Embarcada de novo, a vítima foi então levada para o hospital B, no qual recebeu outra negativa por não haver macas disponíveis.

A esperança final estava no hospital C, que precisou de uma “carteirada” para aceitar a paciente. Afinal, a ambulância já circulava há duas horas com uma politraumatizada de 16 anos a bordo.

A carteirada foi um mal necessário, usando uma portaria do Ministério da Saúde que prevê a ‘Vaga Zero’. Segundo o governo, um hospital não ter vagas pouco importa e, se preciso for, os serviços de resgate devem empurrar seus pacientes para dentro do PS. Na marra mesmo, sem maca ou qualquer infraestrutura. Na prática é uma solução esdrúxula, que maltrata ainda mais os usuários do SUS.

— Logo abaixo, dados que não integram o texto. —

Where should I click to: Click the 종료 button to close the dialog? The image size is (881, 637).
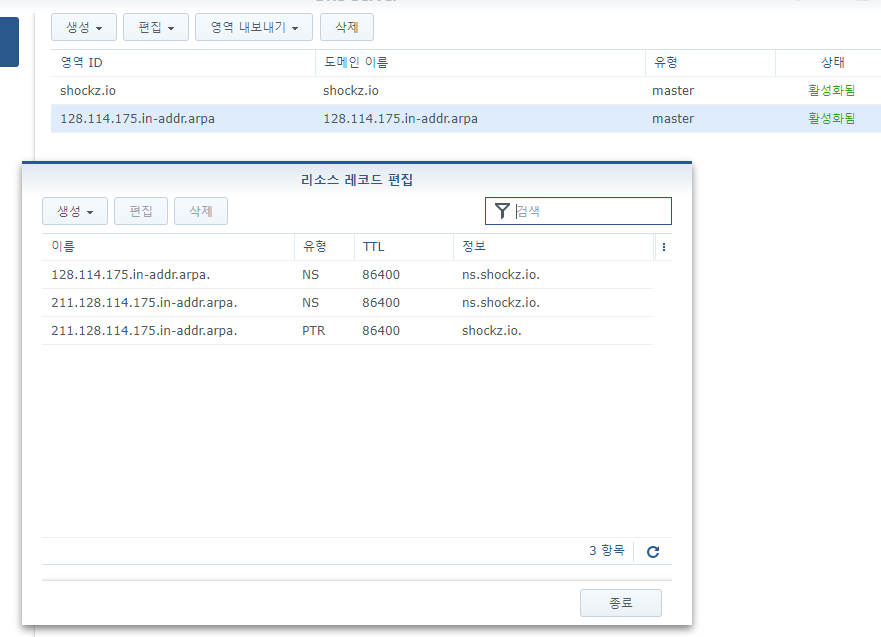coord(620,603)
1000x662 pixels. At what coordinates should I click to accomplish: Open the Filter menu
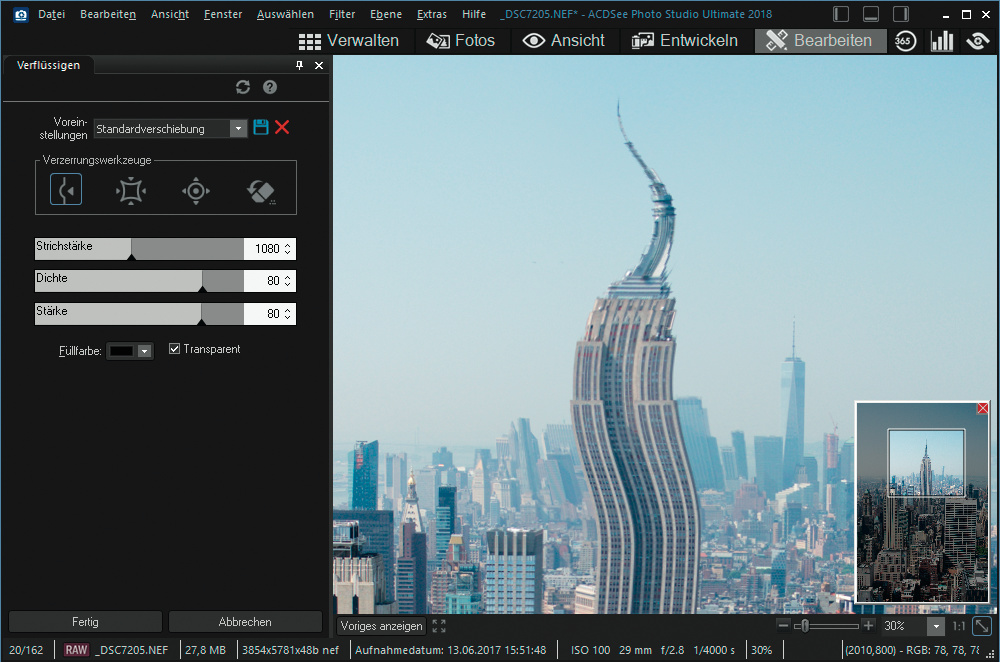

Isso aconteceu com a paciente dessa história, que foi “acomodada” em uma cadeira velha por diversas horas até receber alguma atenção.

Curitiba precisa de mais leitos agora, mas falar disso parece ser perda de tempo. Logo aparecem secretários de saúde e autoridades públicas se vangloriando de que um majestoso hospital será construído em breve.

Promessas vazias à parte, me pego calculando quantos já sofreram, ou mesmo morreram, pela competência zero dessa gente.

Olha só:

Essa crônica foi baseada em um atendimento de setembro de 2014. Sem saber, aqueles bombeiros estavam atendendo ao milésimo atropelamento do ano em Curitiba.